GIVEN EXERCISE 1:
From the earnings call excerpt, extract the passage from "Keep in mind, as" to "our turnaround initiatives.", copying it word for word.
GIVEN EXERCISE 2:
Translate this sentence from the earnings call excerpt into Spanish: "Operating margin for the quarter was 7.0% compared to negative 0.5% in the comparable fiscal 2010 period."
GIVEN EXERCISE 3:
According to the earnings call excerpt, what was the interest expense for the second quarter of 2011?
#### PAGE EXCERPT ####
The increase in SG&A expense of $6 million was due to the following factors: first, a higher level of staffing in our stores during the holiday season; secondly, higher performance-based compensation earned by our field and corporate personnel; and finally, lower promotional expenses as a result of the timing of certain Valentine's Day promotions and a more efficient advertising buy for holiday.

Keep in mind, as our sales increase, as demonstrated this quarter; we are beginning to realize SG&A leverage. Other charges of $2.9 million in the second quarter consist primarily of a non-cash $3.7 million charge to the impairment of certain underperforming stores. In the comparable 2010 period, other charges included a $23.3 million charge in the impairment of underperforming stores and a $3.7 million charge related to closed stores.

Operating earnings for the second quarter were $44 million compared to a loss of $3 million in the prior-year period, representing an improvement of $47 million. Operating margin for the quarter was 7.0% compared to negative 0.5% in the comparable fiscal 2010 period. This improvement embodies the progress made at holiday with respect to our turnaround initiatives.

Interest expense for the second quarter of 2011 was $9.5 million, compared to $2 million in the prior year. This quarter's interest expense reflects approximately $5.3 million for the Senior Secured Term Loan, as well as an increase of approximately 210 basis points year-over-year in the interest rate on our revolving credit agreement.
#### DATA EXTRACT ####
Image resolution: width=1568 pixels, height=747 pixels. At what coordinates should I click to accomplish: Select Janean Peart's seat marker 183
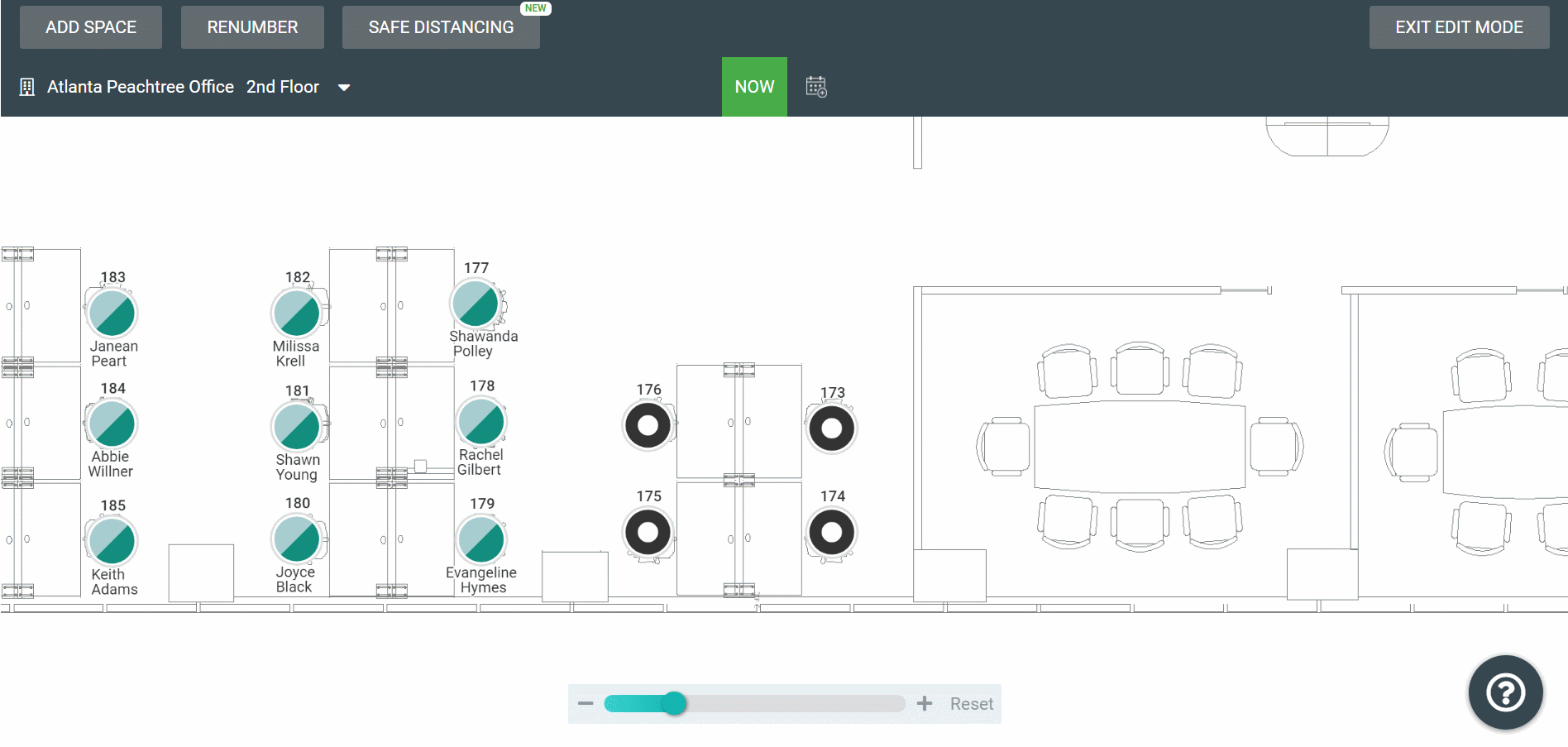112,314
####
EXERCISE RESPONSE 1:
Keep in mind, as our sales increase, as demonstrated this quarter; we are beginning to realize SG&A leverage. Other charges of $2.9 million in the second quarter consist primarily of a non-cash $3.7 million charge to the impairment of certain underperforming stores. In the comparable 2010 period, other charges included a $23.3 million charge in the impairment of underperforming stores and a $3.7 million charge related to closed stores.

Operating earnings for the second quarter were $44 million compared to a loss of $3 million in the prior-year period, representing an improvement of $47 million. Operating margin for the quarter was 7.0% compared to negative 0.5% in the comparable fiscal 2010 period. This improvement embodies the progress made at holiday with respect to our turnaround initiatives.

EXERCISE RESPONSE 2:
El margen operativo del trimestre fue del 7,0 % en comparación con un 0,5 % negativo en el período comparable del año fiscal 2010.

EXERCISE RESPONSE 3:
$9.5 million.